Abstract
We conducted a pilot telerehabilitation study with post-stroke patients with arm motor impairment. We compared the degree of satisfaction of patients undergoing a virtual reality (VR) therapy programme at home (Tele-VR group) to satisfaction experienced by those undergoing the same VR therapy in a hospital setting (VR-group). The rehabilitation equipment used a 3D motion tracking system to create a virtual environment in which the patient's movement was represented. In tele-therapy, the patient equipment was installed in their homes, connected to the hospital by four ISDN lines at a total bandwidth of 512 kbit/s. Rehabilitation data were transmitted via one line and videoconferencing via the other three. Ten patients with mild to intermediate arm motor impairment due to an ischaemic stroke, were randomized into VR or Tele-VR groups. A questionnaire was used at the end of treatment to measure each patient's degree of satisfaction. Tele-VR treated patients showed median values equal to or higher than the VR group patients in all 12 items investigated, except one. In motor performance, the Tele-VR group improved significantly (P ≤ 0.05), while the VR group showed no significant change. Patients assigned to the Tele-VR group were able to engage in therapy at home and the videoconferencing system ensured a good relationship between the patient and the physical therapist whose physical proximity was not required.
Introduction
Telerehabilitation can be defined as the use of communication technologies to provide rehabilitation services at a distance. 1–3 Restorative telemedicine has already been trialled in a variety of medical-related interventions at a distance, including clinical assessment, counselling, adequate care planning, education of professionals and caregivers. 4–10 The results of previous studies predict an earlier discharge from the rehabilitation hospital, the possibility of treating outpatients living far from rehabilitation facilities, and the opportunity of providing home-based long-term therapy. 1,3,11
However, various medical and technical problems in telerehabilitation need to be solved before it can be used for disabled people. Remedial efficacy, technical reliability, user-friendliness of equipment, cost-effectiveness, data protection and patient satisfaction are matters that have either been ignored or given only cursory attention.

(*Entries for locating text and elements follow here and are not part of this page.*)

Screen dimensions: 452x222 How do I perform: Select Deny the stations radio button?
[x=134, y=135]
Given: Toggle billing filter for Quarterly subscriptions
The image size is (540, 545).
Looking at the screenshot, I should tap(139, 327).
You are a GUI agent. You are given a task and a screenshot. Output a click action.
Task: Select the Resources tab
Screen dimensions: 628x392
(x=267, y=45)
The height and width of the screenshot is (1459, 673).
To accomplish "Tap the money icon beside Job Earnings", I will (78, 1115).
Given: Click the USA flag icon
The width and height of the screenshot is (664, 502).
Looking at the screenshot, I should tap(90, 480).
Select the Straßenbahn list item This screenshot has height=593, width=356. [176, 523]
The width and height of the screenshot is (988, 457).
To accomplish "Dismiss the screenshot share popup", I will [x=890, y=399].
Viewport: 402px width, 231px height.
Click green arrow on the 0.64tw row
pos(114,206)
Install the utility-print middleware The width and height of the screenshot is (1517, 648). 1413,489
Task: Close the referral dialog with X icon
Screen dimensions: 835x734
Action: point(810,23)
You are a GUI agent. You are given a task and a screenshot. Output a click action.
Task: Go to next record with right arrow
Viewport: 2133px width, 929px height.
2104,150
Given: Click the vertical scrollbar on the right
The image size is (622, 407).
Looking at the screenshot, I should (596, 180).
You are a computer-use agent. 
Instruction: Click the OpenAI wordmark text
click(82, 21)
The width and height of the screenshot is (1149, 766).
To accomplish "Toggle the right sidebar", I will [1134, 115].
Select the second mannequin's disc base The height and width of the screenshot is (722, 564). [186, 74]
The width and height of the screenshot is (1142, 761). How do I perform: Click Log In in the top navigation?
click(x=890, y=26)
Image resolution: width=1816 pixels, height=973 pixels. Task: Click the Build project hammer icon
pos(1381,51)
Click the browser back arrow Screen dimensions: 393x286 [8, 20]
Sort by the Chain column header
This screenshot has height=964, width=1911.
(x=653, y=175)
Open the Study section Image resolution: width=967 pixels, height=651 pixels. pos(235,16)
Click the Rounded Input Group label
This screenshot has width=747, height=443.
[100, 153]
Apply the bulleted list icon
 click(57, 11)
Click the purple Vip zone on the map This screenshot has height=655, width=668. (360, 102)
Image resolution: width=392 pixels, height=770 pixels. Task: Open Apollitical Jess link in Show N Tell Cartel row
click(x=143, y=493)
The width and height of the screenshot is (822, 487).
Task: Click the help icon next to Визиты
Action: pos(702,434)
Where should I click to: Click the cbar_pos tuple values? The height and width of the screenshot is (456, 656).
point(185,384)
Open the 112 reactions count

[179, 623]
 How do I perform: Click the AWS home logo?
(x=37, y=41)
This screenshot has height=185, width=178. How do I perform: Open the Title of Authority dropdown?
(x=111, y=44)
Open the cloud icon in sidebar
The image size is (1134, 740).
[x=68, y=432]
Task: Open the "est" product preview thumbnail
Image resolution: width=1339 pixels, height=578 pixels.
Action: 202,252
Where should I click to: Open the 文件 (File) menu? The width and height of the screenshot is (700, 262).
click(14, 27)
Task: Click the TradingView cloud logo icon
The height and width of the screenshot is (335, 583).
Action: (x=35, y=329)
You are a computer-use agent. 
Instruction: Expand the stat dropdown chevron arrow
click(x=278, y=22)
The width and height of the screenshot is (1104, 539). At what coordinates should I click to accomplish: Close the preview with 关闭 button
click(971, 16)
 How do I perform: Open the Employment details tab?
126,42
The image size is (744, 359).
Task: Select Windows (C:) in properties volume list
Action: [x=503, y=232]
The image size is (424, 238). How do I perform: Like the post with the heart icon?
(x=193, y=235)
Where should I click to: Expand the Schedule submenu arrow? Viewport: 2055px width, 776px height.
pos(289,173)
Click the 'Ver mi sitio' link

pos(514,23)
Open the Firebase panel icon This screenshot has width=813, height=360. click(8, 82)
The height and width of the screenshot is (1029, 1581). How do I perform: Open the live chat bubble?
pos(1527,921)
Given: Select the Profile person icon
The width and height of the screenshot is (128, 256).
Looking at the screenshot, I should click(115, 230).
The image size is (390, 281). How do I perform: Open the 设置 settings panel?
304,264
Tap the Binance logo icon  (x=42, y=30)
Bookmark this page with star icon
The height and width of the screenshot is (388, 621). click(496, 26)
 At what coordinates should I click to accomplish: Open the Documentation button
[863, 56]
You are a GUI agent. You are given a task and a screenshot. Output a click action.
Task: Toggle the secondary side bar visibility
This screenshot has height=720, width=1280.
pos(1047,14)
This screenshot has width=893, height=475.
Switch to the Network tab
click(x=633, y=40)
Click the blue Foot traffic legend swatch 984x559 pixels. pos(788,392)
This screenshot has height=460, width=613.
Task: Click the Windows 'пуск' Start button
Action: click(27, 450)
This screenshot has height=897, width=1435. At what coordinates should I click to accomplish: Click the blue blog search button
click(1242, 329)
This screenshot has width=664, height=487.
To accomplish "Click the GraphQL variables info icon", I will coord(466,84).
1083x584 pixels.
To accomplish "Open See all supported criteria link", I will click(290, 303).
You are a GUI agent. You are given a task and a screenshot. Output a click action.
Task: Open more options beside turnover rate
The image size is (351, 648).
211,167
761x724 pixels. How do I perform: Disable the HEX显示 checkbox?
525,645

Satisfaction is an important indicator of the efficacy of therapeutic interventions and a high level of satisfaction improves the patient's motivation to engage in rehabilitation aimed at restoring abilities that have been compromised by brain lesions. 12 The degree of satisfaction has been determined in patients practising physical therapy, but has been given scarce attention in those exploiting telemedicine applications such as telecounselling, teleneurology and teledermatology. To our knowledge, satisfaction with telerehabilitation has not been studied previously. 13–15
We conducted a pilot virtual reality (VR) telerehabilitation study with post-stroke patients with arm motor impairments, who were living in the community. 11 We compared the degree of satisfaction of patients undergoing the telerehabilitation VR therapy programme (Tele-VR group) to satisfaction experienced by those practising the same VR therapy in our rehabilitation facility (VR-group).
Methods
We selected 10 patients with mild to intermediate arm motor impairment, due to an ischaemic stroke in the area of the middle cerebral artery and without cognitive problems that could interfere with comprehension. Using simple randomization, the subjects were assigned to two different groups of five patients. Three men and two women carried out a VR rehabilitation programme with the physical presence of a therapist (VR group). Their mean age was 65 years (SD 11) and the mean interval from stroke was 13 months (SD 2). Two men and three women performed the same rehabilitation treatment at home (Tele-VR group). Their mean age was 53 years (SD 15) and the mean interval from stroke was 10 months (SD 3). In the tele-therapy group, the patient–therapist interaction was facilitated by a videoconferencing unit beside the telerehabilitation equipment (Figure 1). The same physical therapist managed the rehabilitation sessions for both groups while the examining physician was blind to the type of treatment given and evaluated arm motor performance in all patients, both before and after therapy.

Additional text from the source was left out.